Rsvp is a lightweight library used to organize asynchronous code. Rsvp provides several ways to handle promises and their responses. A very simple promise implementation using rsvp looks something like this.

var RSVP = require('rsvp');

var promise = new RSVP.Promise(function(resolve, reject) {
  // succeed
  resolve(value);
  // or reject
  reject(error);
});

promise.then(function(value) {
  // success
}).catch(function(error) {
  // failure
});

 

It’s simple, right? So, what it is doing is after it defines a promise it assumes two possible states of a promise which are resolve or reject and after promise has completed it executes the respective function.

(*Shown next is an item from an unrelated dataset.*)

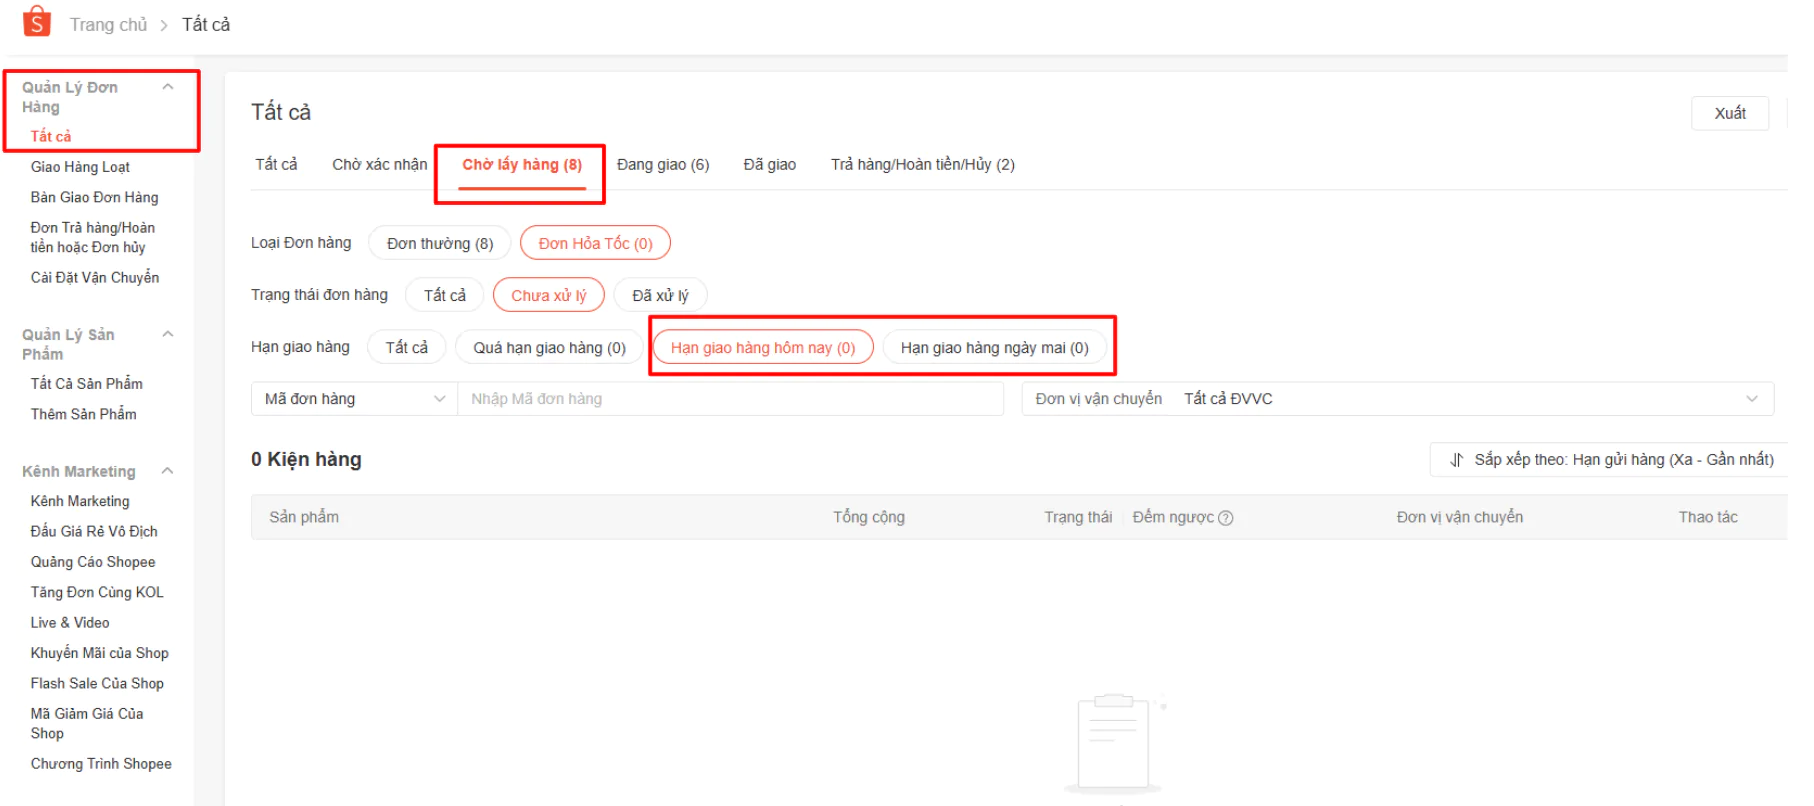Image resolution: width=1814 pixels, height=806 pixels.
Task: Open Trả hàng/Hoàn tiền/Hủy (2) tab
Action: tap(922, 165)
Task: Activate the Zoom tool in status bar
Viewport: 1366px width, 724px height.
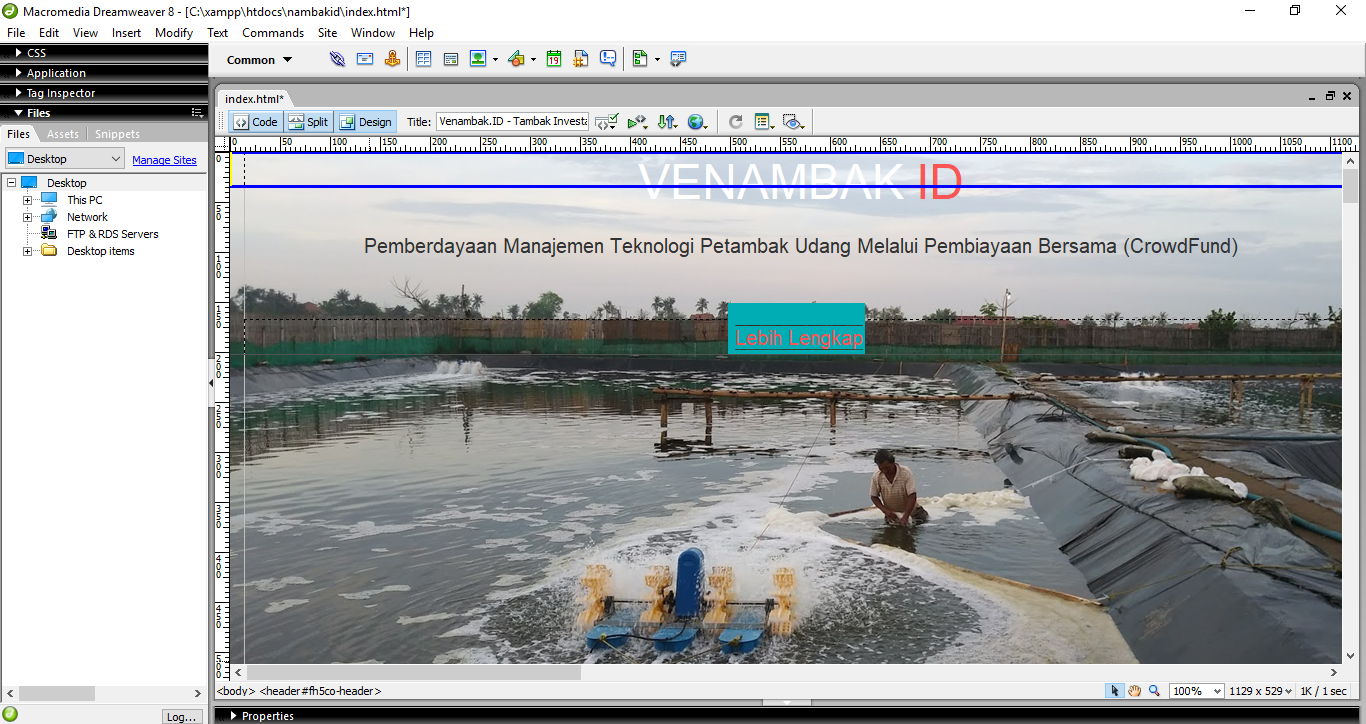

Use in Open Event Frontend?

Almost all calls to open event server APIs are done asynchronously. One of the most significant use of rsvp comes when handling multiple promises in frontend and we want all of them to be evaluated at together. Unlike normal promises where each promises resolved or rejected individually, rsvp provides a promise.all() method which accepts array of promises and evaluates all at once. It then calls resolve or reject based on the status of all promises. A typical example where we use promise.all() is given here.

import Controller from '@ember/controller';
import RSVP from 'rsvp';
import EventWizardMixin from 'open-event-frontend/mixins/event-wizard';

export default Controller.extend(EventWizardMixin, {
 actions: {
   save() {
     this.set('isLoading', true);
     this.get('model.data.event').save()
       .then(data => {
         let promises = [];
         promises.push(this.get('model.data.event.tickets').toArray().map(ticket => ticket.save()));
         promises.push(this.get('model.data.event.socialLinks').toArray().map(link => link.save()));
         if (this.get('model.data.event.copyright.licence')) {
           let copyright = this.setRelationship(this.get('model.data.event.copyright.content'), data);
           promises.push(copyright.save());
         }
         if (this.get('model.data.event.tax.name')) {
           let tax = this.setRelationship(this.get('model.data.event.tax.content'), data);
           if (this.get('model.event.isTaxEnabled')) {
             promises.push(tax.save());
           } else {
             promises.push(tax.destroyRecord());
           }
         }
         RSVP.Promise.all(promises)
           .then(() => {
             this.set('isLoading', false);
             this.get('notify').success(this.get('l10n').t('Your event has been saved'));
             this.transitionToRoute('events.view.index', data.id);
           }, function() {
             this.get('notify').error(this.get('l10n').t('Oops something went wrong. Please try again'));
           });
       })
       .catch(() => {
         this.set('isLoading', false);
         this.get('notify').error(this.get('l10n').t('Oops something went wrong. Please try again'));
       });
   },
}

 

Here we made array of promises and then pushed each of the promises to it. Then at the end used this array of promises in RSVP.promise.all() which then evaluated it based on success or failure of the promises.